■ Try it ■
Return exactly, and only, the lines from the line containing "Task: Tap the" through the final line of the records below, both included.

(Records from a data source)

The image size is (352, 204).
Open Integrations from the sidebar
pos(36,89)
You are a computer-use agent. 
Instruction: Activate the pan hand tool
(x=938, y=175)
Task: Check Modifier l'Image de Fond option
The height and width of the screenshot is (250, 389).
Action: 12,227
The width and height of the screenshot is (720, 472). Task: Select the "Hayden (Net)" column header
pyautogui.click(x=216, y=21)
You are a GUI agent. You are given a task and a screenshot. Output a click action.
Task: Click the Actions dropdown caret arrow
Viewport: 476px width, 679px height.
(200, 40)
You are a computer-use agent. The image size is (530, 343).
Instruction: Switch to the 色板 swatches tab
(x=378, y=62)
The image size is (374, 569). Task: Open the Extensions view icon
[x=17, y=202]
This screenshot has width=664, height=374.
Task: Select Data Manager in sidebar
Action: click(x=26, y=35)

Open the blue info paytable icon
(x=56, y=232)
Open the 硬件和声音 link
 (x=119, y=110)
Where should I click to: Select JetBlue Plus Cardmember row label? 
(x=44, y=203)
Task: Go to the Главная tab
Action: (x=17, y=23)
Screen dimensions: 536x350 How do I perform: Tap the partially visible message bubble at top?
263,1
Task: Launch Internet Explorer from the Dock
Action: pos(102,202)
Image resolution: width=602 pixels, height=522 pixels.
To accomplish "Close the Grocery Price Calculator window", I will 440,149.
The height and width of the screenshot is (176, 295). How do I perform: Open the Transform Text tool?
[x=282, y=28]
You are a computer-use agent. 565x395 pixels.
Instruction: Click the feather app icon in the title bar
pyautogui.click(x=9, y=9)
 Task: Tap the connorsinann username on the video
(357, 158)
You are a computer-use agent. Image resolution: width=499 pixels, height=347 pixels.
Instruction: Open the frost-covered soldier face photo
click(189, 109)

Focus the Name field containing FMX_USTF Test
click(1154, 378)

■ Exercise output ■
 Task: Tap the connorsinann username on the video
(357, 158)
You are a computer-use agent. Image resolution: width=499 pixels, height=347 pixels.
Instruction: Open the frost-covered soldier face photo
click(189, 109)

Focus the Name field containing FMX_USTF Test
click(1154, 378)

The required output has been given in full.